▶ **What you are asked to do**
Please set down only the lines below starting with the line with "Task: Click the lightning" and going on through the line with "Screen dimensions: 546x495", verbatim and without pictures.

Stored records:
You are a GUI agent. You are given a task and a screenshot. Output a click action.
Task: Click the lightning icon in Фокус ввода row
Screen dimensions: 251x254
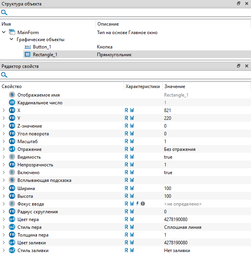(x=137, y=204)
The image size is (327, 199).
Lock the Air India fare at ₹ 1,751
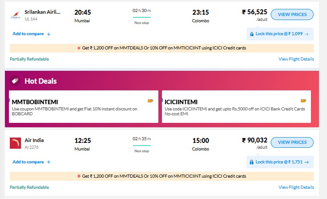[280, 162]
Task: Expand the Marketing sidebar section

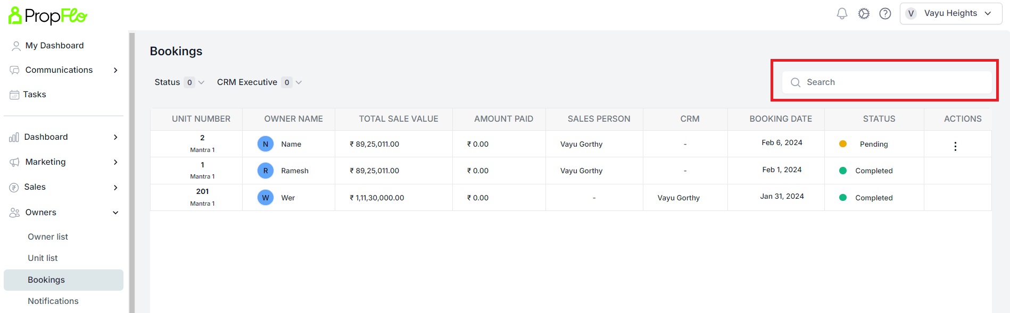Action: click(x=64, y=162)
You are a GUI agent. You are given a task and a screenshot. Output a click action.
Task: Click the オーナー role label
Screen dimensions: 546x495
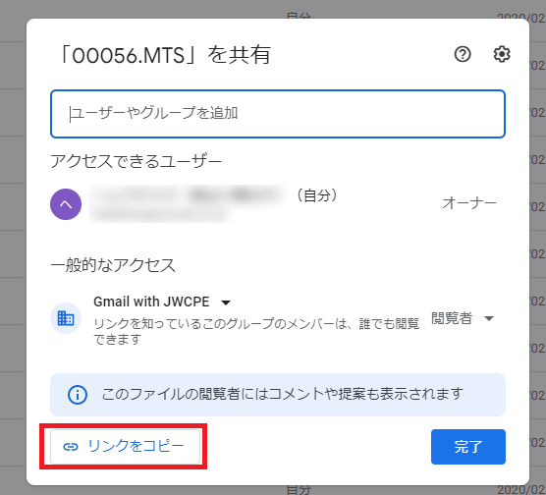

--

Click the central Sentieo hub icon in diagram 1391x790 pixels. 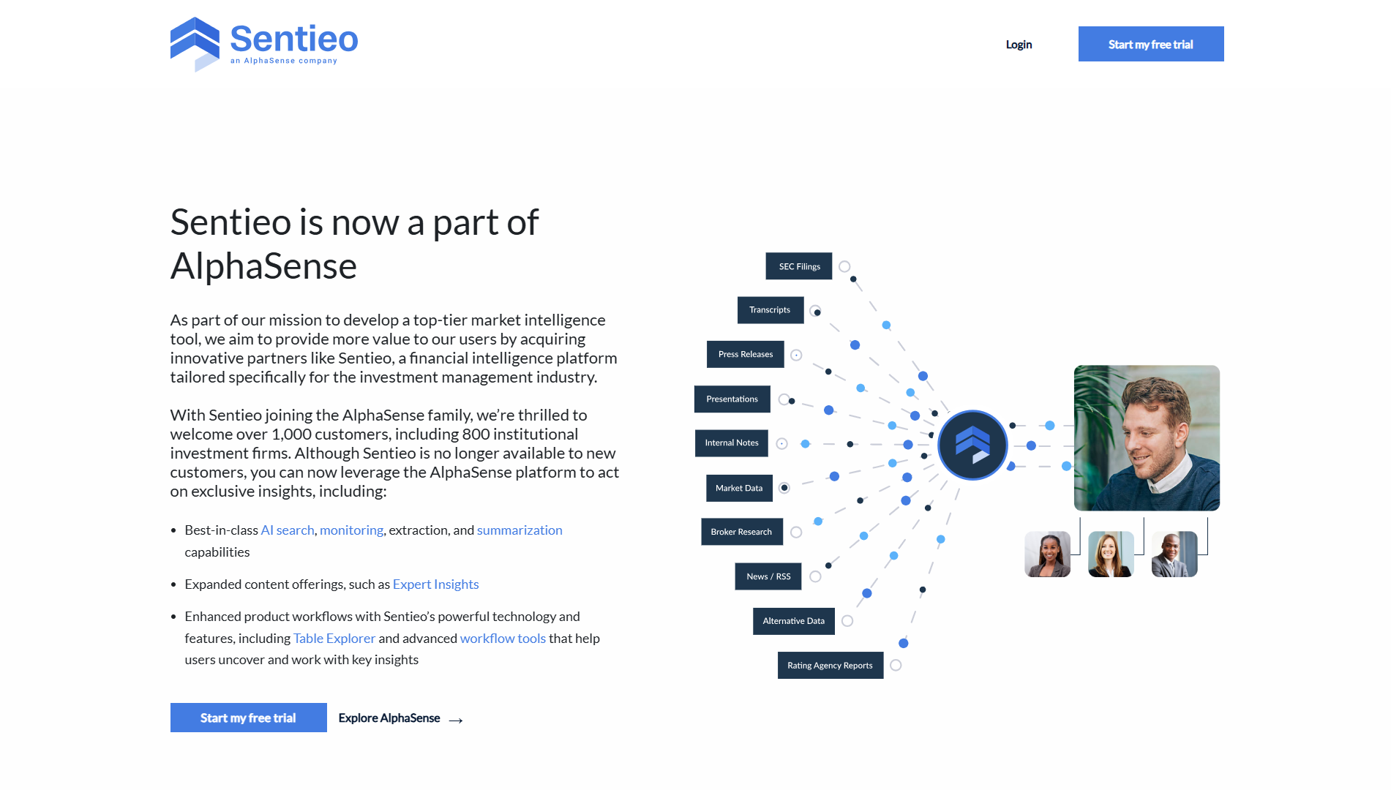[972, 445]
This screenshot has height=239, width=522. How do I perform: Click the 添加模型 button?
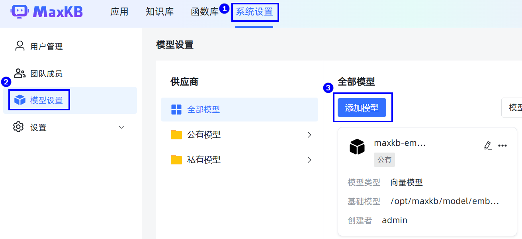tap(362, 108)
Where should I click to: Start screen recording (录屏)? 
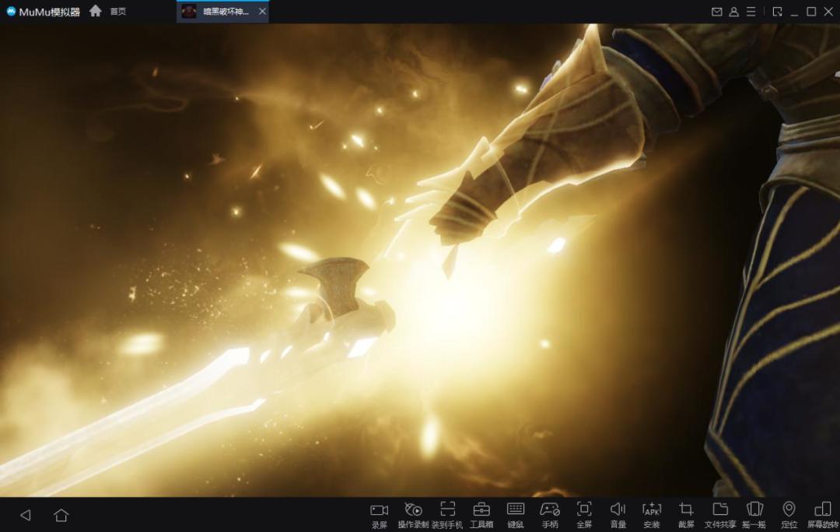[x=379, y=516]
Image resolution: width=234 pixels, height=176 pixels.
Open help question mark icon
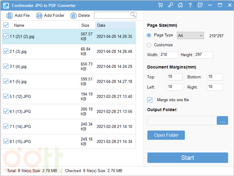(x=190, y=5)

▶ **Solution to the problem**
Task: Click the lightning icon in Фокус ввода row
Screen dimensions: 251x254
(x=137, y=204)
The image size is (327, 199).
Lock the Air India fare at ₹ 1,751
[280, 162]
Task: Expand the Marketing sidebar section

Action: click(x=64, y=162)
You are a GUI agent. You are given a task and a screenshot. Output a click action.
Task: Click the オーナー role label
Screen dimensions: 546x495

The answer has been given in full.